Pixel coordinate grounding data:
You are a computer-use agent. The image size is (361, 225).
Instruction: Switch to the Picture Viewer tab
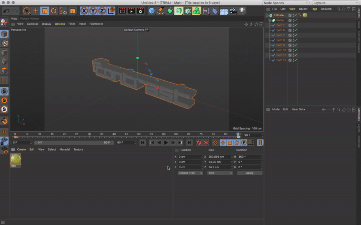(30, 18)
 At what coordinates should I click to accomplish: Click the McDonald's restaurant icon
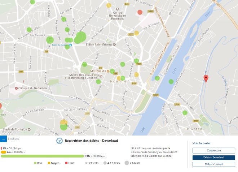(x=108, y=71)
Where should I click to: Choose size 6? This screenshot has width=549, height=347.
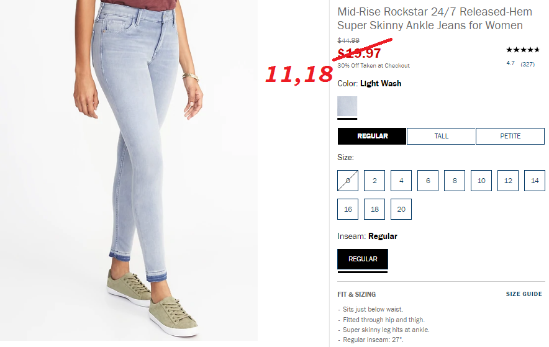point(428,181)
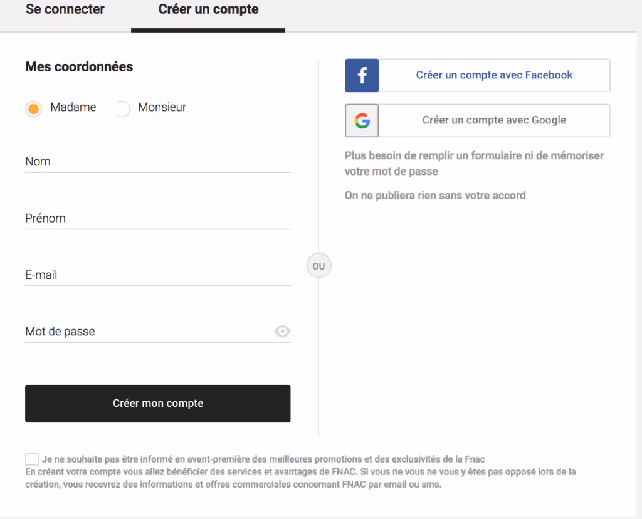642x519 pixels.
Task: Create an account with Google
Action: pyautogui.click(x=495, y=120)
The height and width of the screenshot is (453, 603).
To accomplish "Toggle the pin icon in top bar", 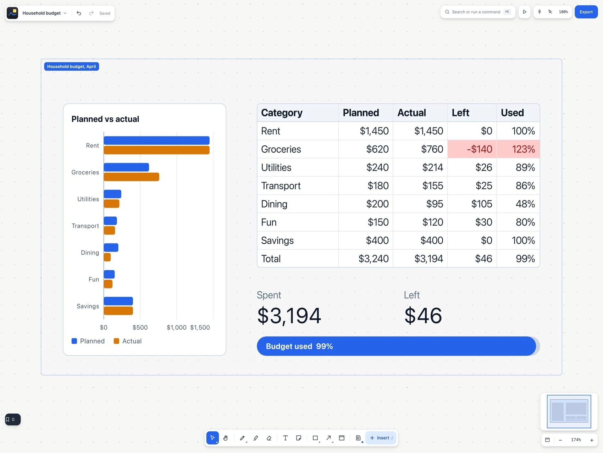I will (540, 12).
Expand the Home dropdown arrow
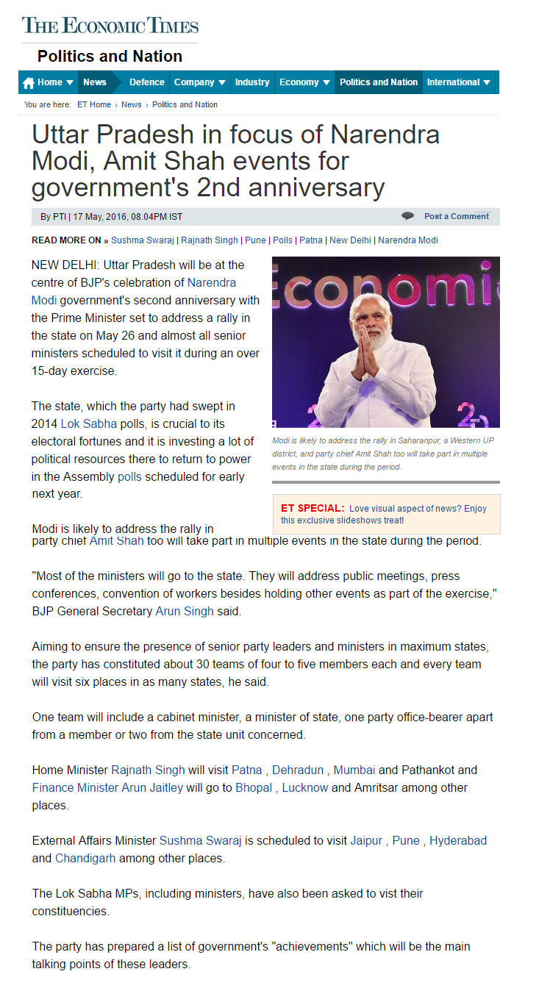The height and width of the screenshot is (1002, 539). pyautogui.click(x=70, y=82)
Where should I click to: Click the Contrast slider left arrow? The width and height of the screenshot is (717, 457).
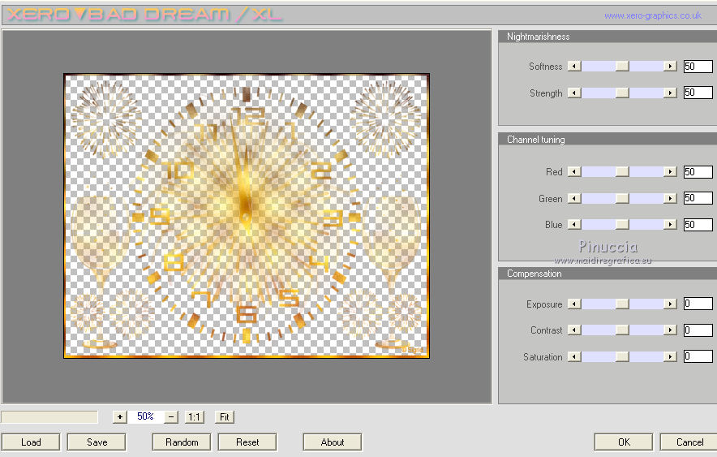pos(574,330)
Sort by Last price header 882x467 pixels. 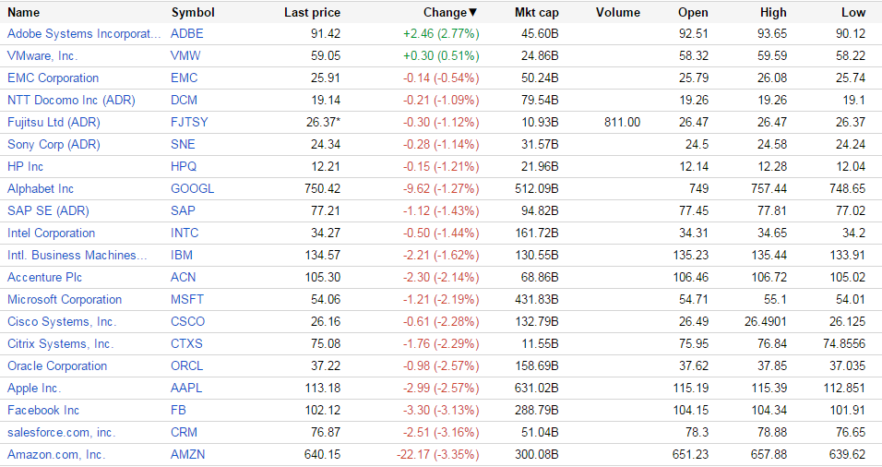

Work to complete: Please write out the lines above exactly, from the one that contains "Expand the Home dropdown arrow" through the final line, and include none of the pictures.

Solution for this problem:
Expand the Home dropdown arrow
The height and width of the screenshot is (1002, 539). pyautogui.click(x=70, y=82)
Where should I click to: Click the Contrast slider left arrow? The width and height of the screenshot is (717, 457).
pos(574,330)
Sort by Last price header 882x467 pixels. 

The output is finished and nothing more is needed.